Boston City Hall is seen in November 2015. (Jesse Costa/WBUR)
Boston City Hall is seen in November 2015. (Jesse Costa/WBUR)
This article is more than 3 years old.

Boston Mayor Marty Walsh presented his annual budget proposal to city councilors Wednesday, a $2.97 billion plan that represents a 4 percent ($115 million) spending increase over the current budget.

In a statement, Walsh's office says the fiscal year 2017 budget proposal is "a balanced and responsible plan that is responsive to the needs to Boston's residents."

The proposal's executive summary cites a number of cost pressures on city coffers, including rising pension and health insurance payments, declining state education aid and a 2013 police arbitration award that "creat[ed] an unsustainable precedent for public safety salary increases."

Walsh's budget proposal seeks savings by, for instance, cutting overtime hours for public safety and streets departments, which have risen in recent years, and by eliminating over 100 positions that are currently vacant. The two initiatives would save the city an estimated $16.3 million.

Breakdown of proposed expenditures, from the executive summary (Courtesy city of Boston)
Breakdown of proposed expenditures, from the executive summary (Courtesy city of Boston)

Forty percent of the city's budget proposal is pegged for education -- 35 percent for Boston Public Schools, 5 percent for charter schools.

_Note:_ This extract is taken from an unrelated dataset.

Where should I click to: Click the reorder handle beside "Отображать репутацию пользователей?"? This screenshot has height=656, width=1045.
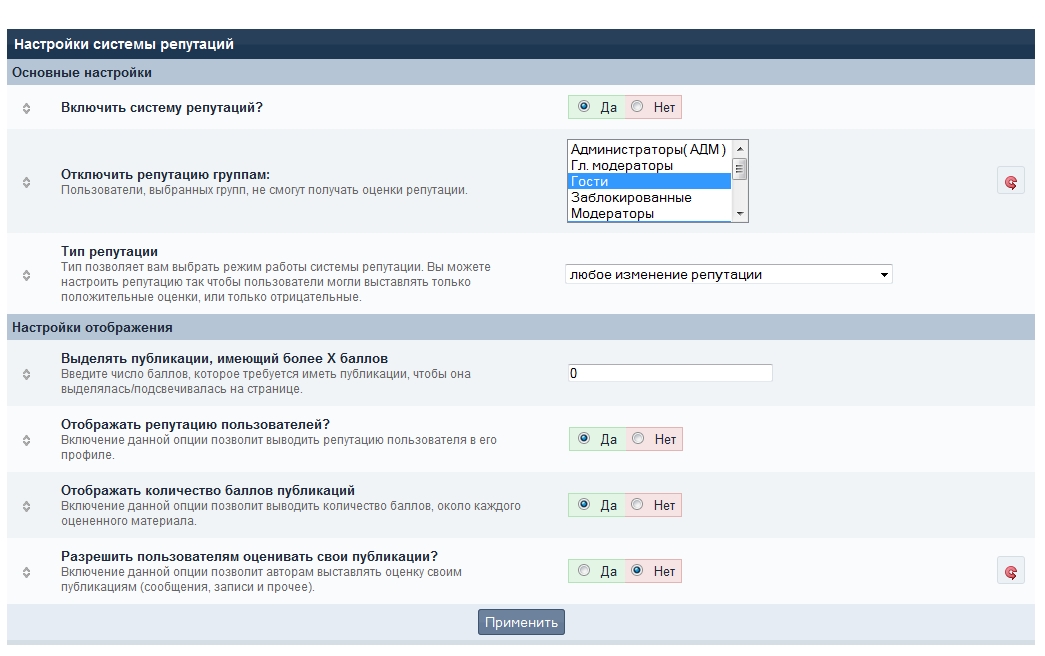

The $1.03 billion Boston Public Schools budget, which includes $3 million to add another 200 pre-kindergarten seats next year, was approved by the School Committee last month.

Other expenditures include hiring additional EMTs and purchasing new ambulances for the city's fleet, and an allocation of $1.3 million for the mayor's action plan to end chronic homelessness by 2018.

The $1.3 million would pay for triage workers at the city-owned homeless shelters to immediately connect people entering the shelters with support services. It would also fund rental assistance to get people rapidly re-housed. The proposed funding would be more than three times what the city currently spends on connecting people who are homeless with services and housing.

"This is a forward-looking budget that puts us on the cutting edge of both policy vision and operational excellence," Walsh said in the statement. "Together, by strong collaboration and bold reform, we can fight inequality and ensure that our city's prosperity is shared widely."

A January report from the Brookings Institution named Boston the most unequal big city in America.

The Boston City Council is set to take up Walsh's budget proposal later this spring, with a vote set for late June.

With reporting by WBUR's Lynn Jolicoeur

Correction: An earlier version of this post said 40 percent of the mayor's budget proposal is for Boston Public Schools. In fact, 40 percent is for education — BPS and charter schools. We regret the error.